_DATASET ENTRIES_.
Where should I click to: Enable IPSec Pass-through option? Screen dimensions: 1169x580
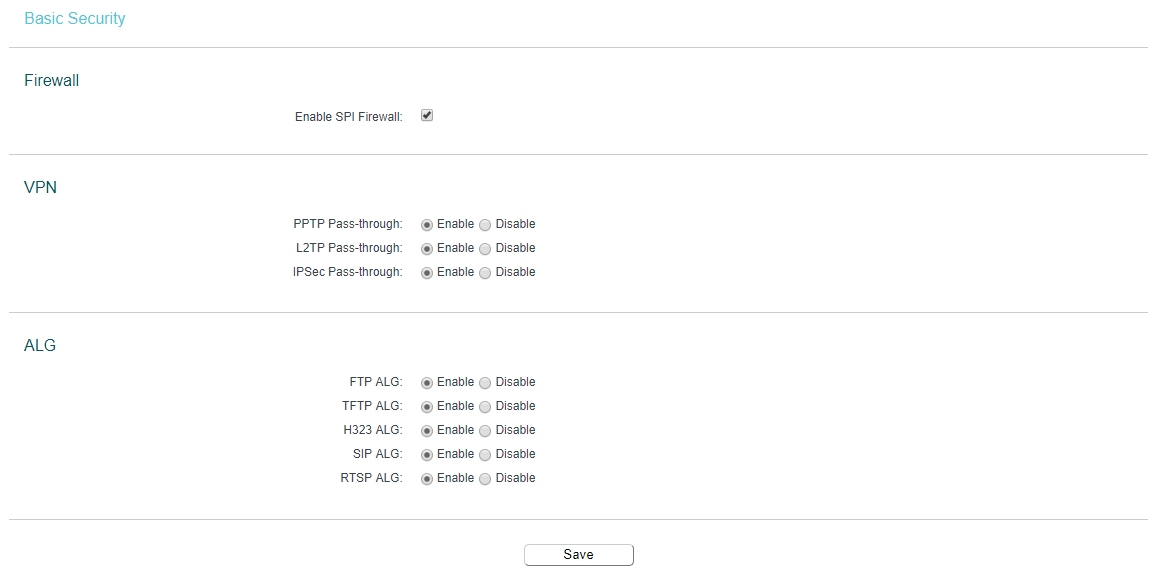point(427,272)
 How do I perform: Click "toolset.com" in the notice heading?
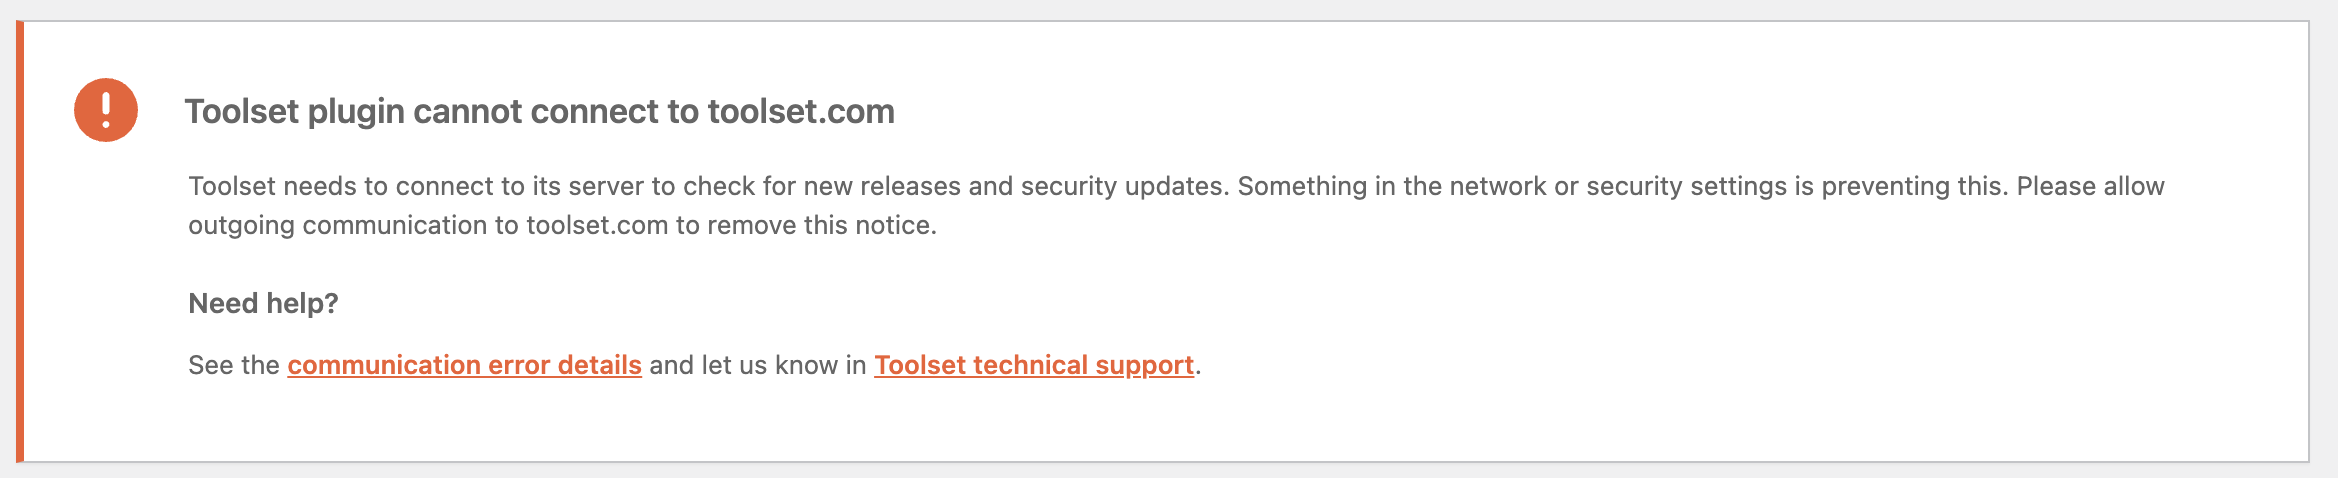(801, 111)
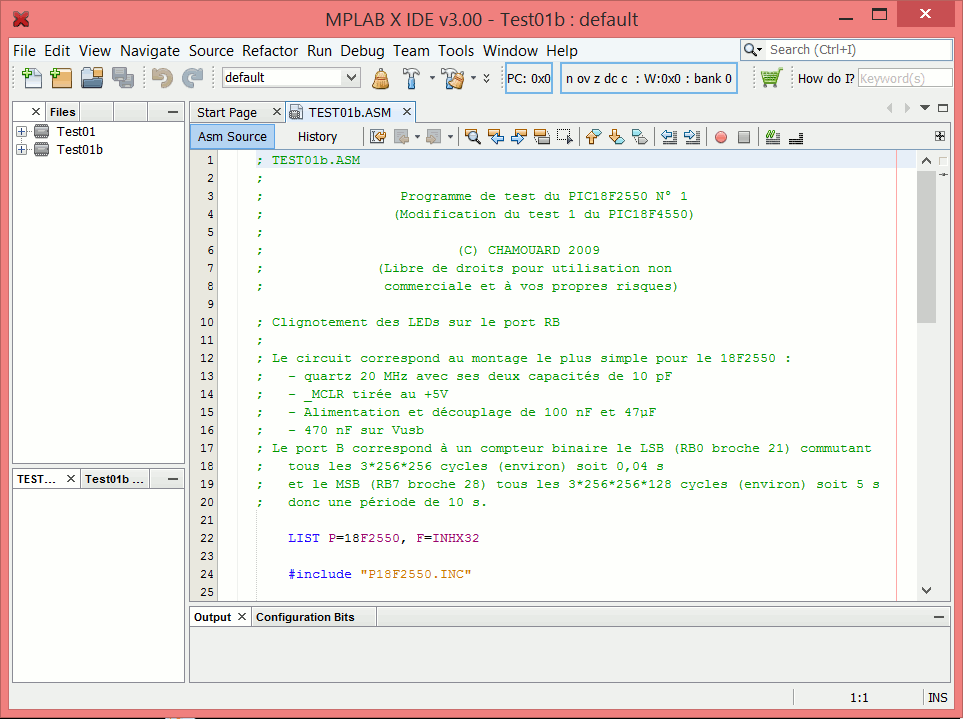The image size is (963, 719).
Task: Start macro recording with red circle
Action: click(x=720, y=137)
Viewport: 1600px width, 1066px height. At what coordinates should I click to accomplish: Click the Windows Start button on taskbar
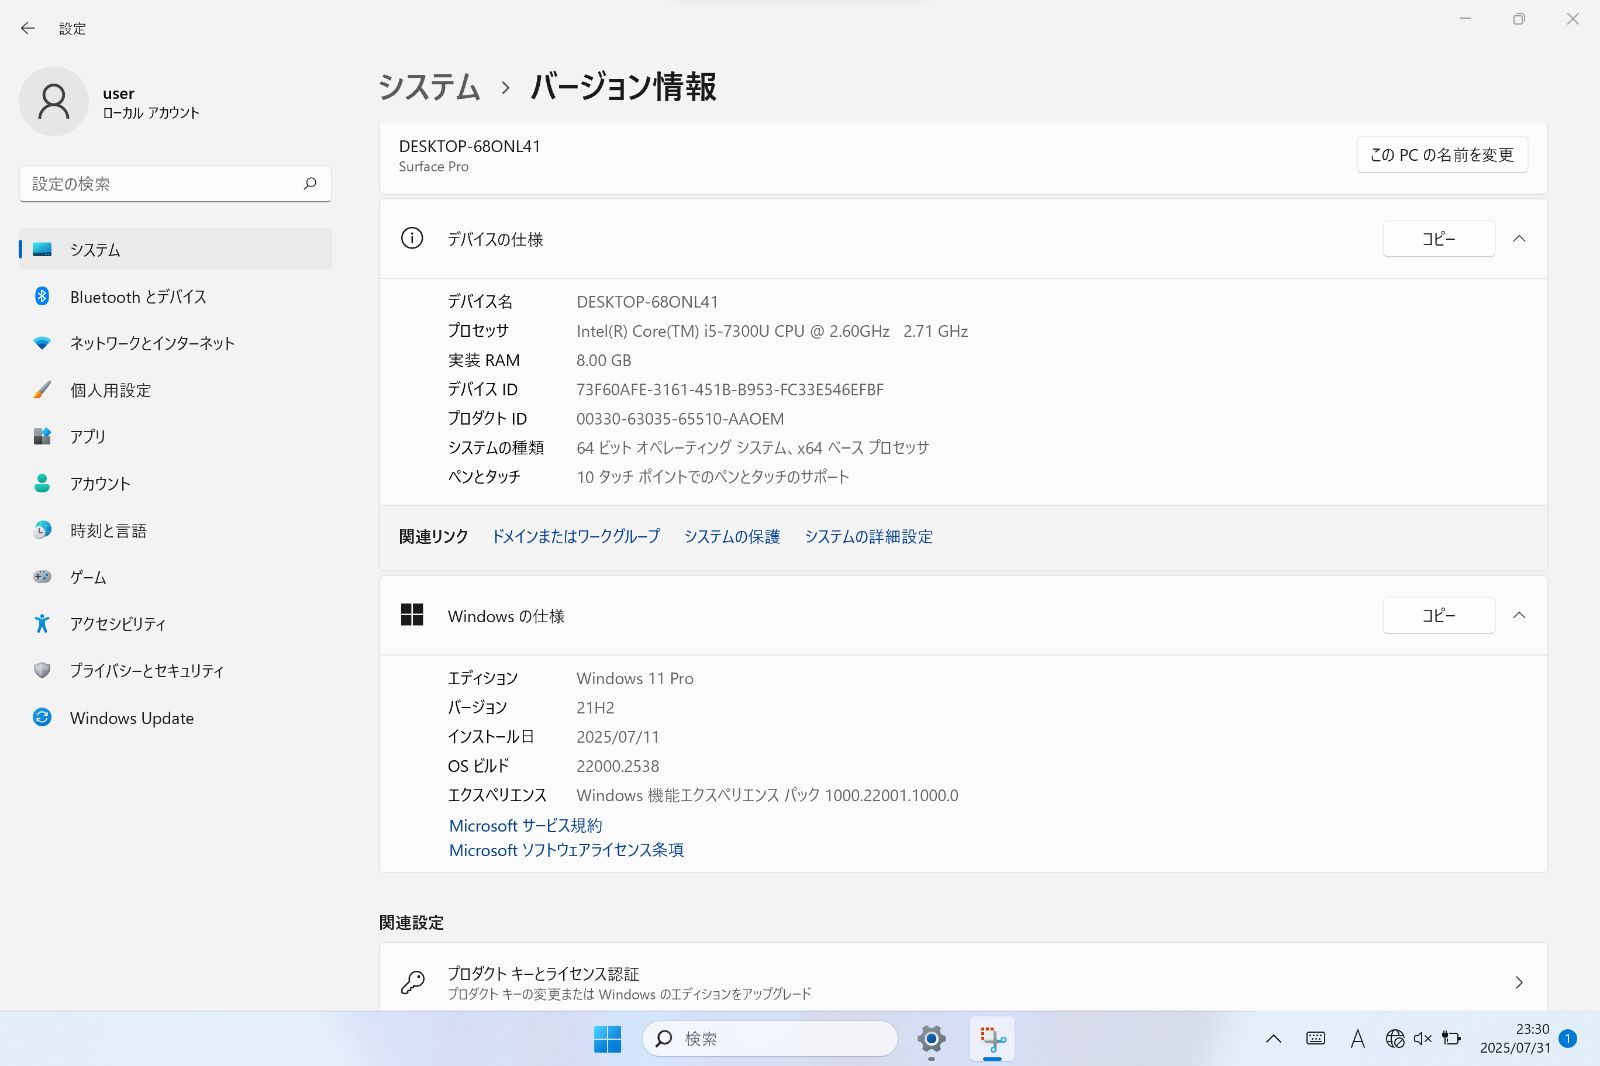click(x=607, y=1039)
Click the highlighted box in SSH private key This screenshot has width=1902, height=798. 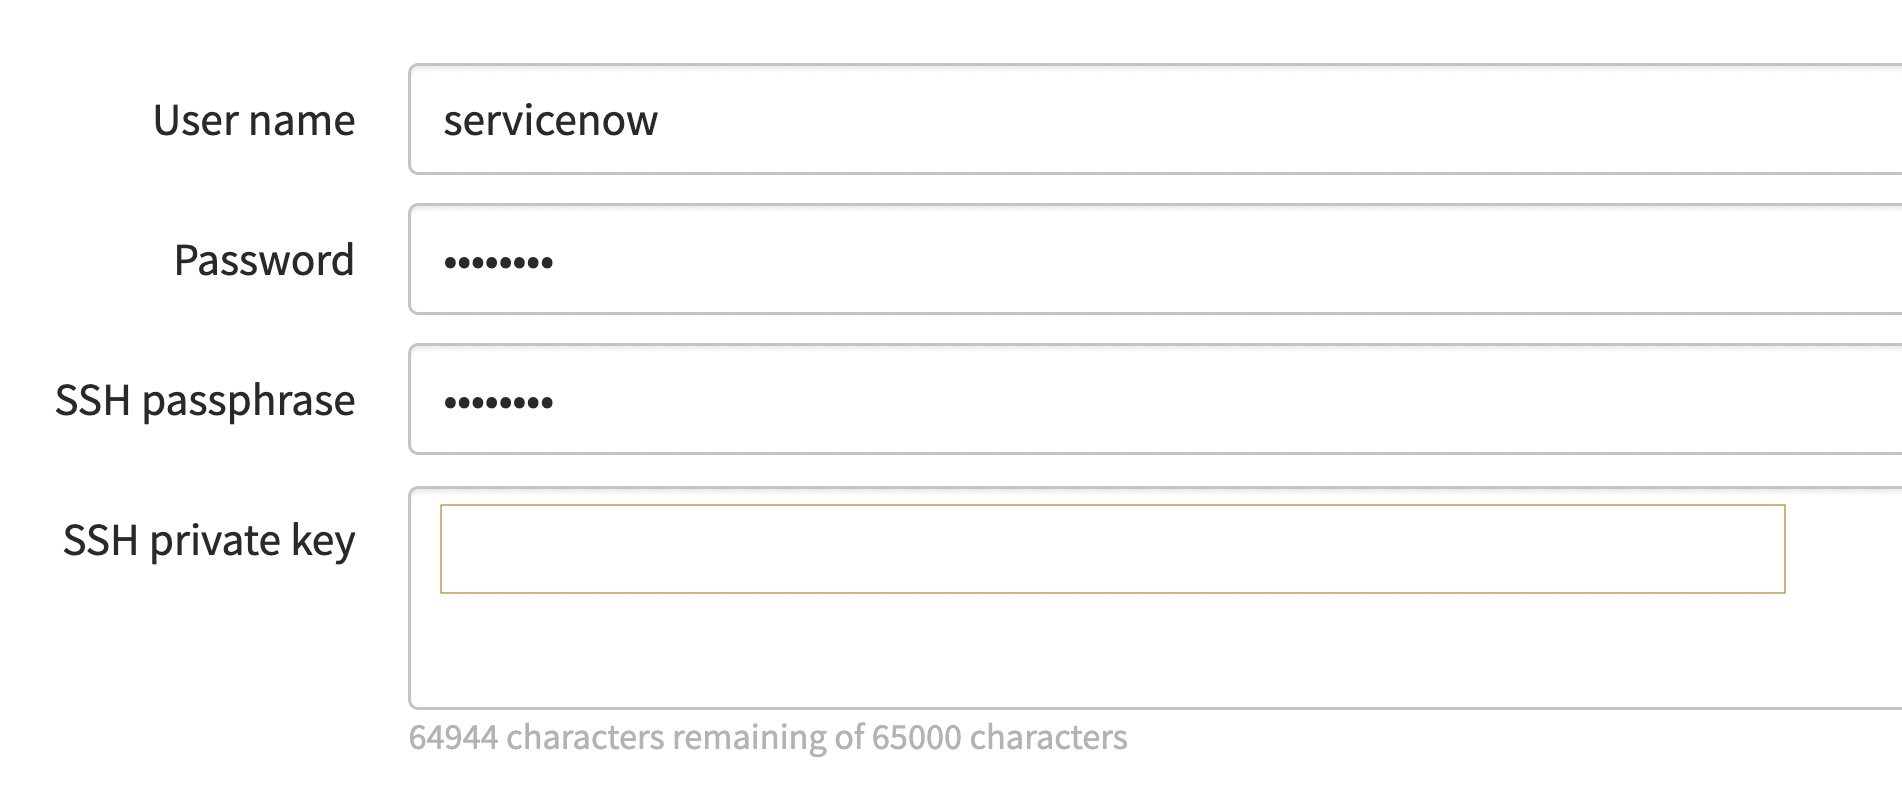click(x=1112, y=549)
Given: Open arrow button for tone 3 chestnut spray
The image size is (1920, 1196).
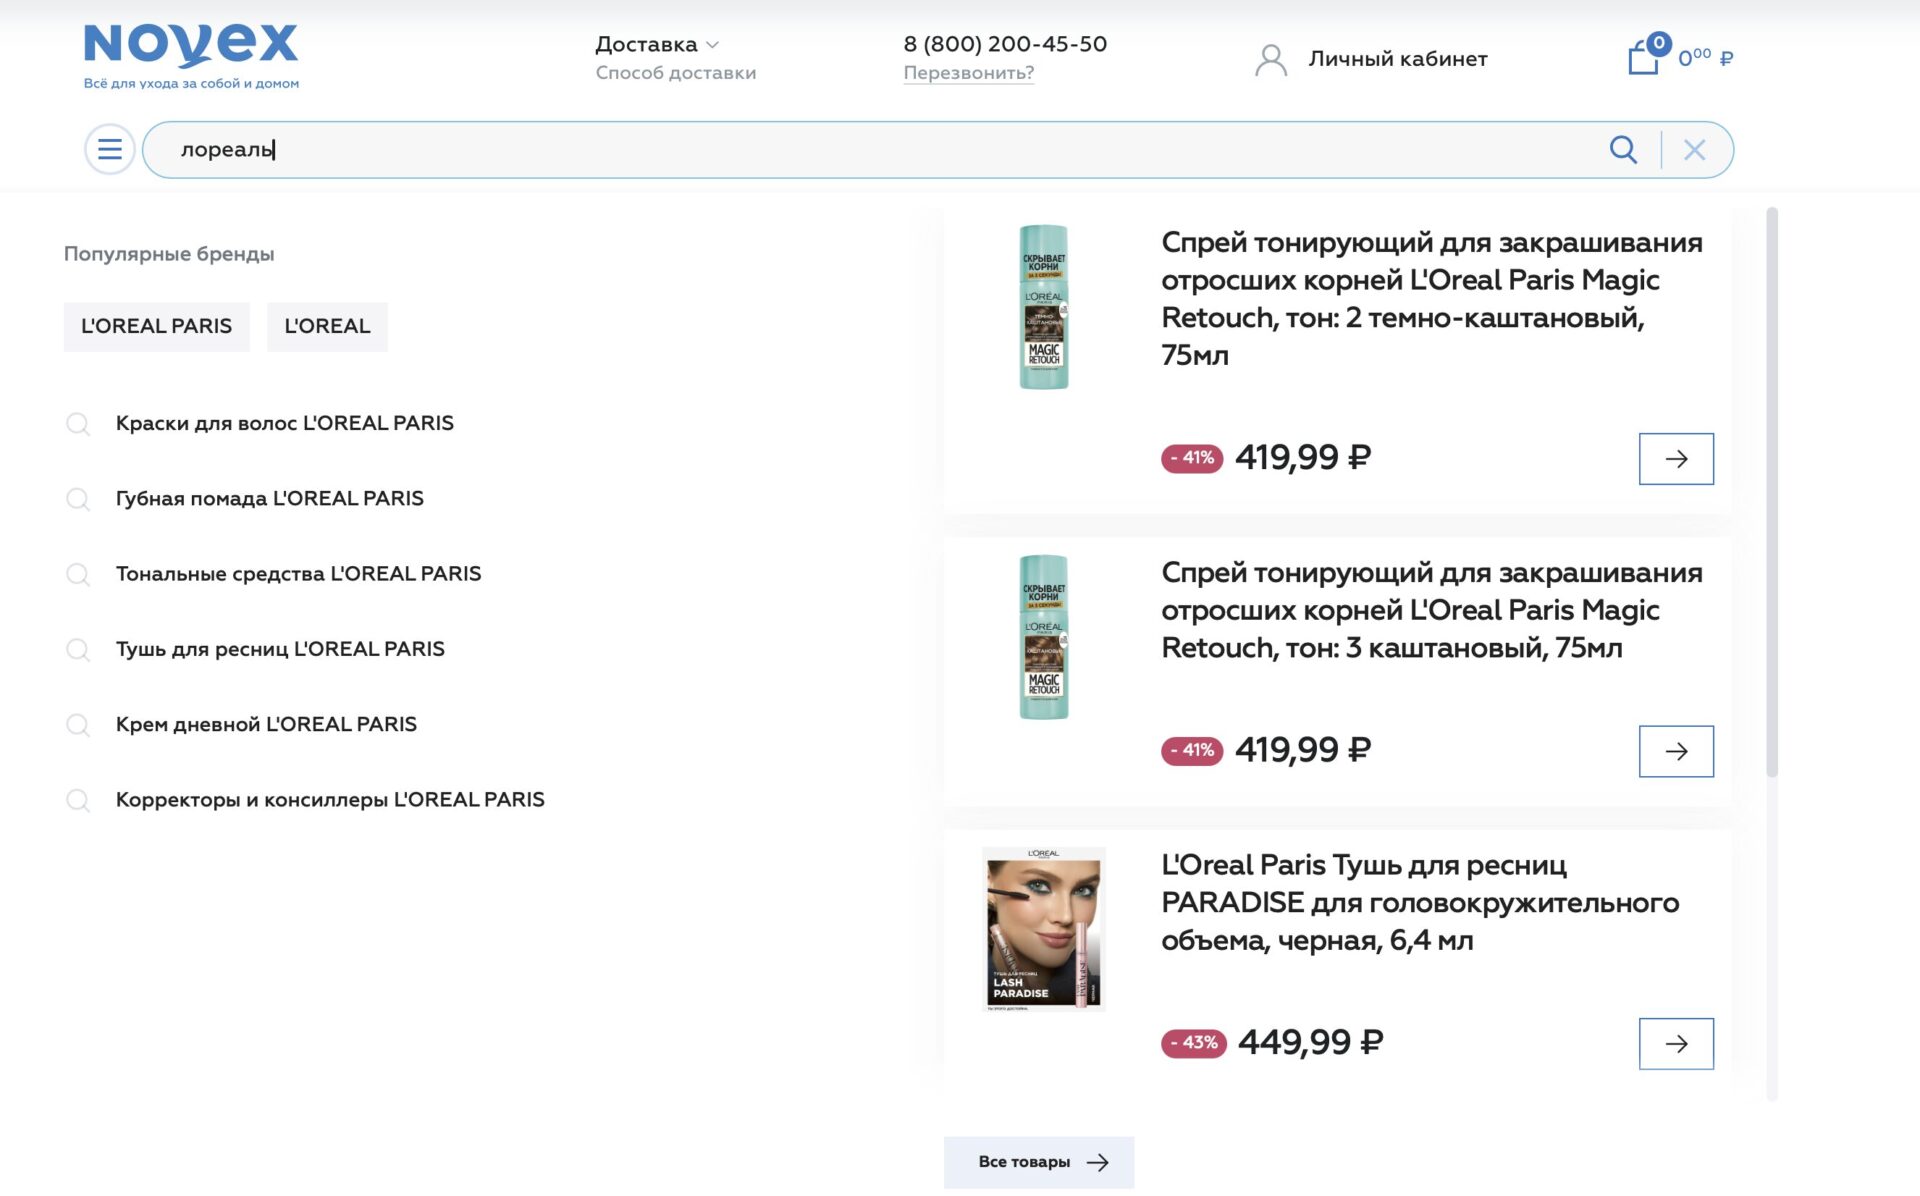Looking at the screenshot, I should (x=1676, y=751).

_ABOUT THIS TASK_. Starting at the line with "Given: Open arrow", transcribe the listing above exactly through its last line. No picture belongs in the transcription.

_WRITTEN SOLUTION_.
Given: Open arrow button for tone 3 chestnut spray
The image size is (1920, 1196).
Looking at the screenshot, I should (x=1676, y=751).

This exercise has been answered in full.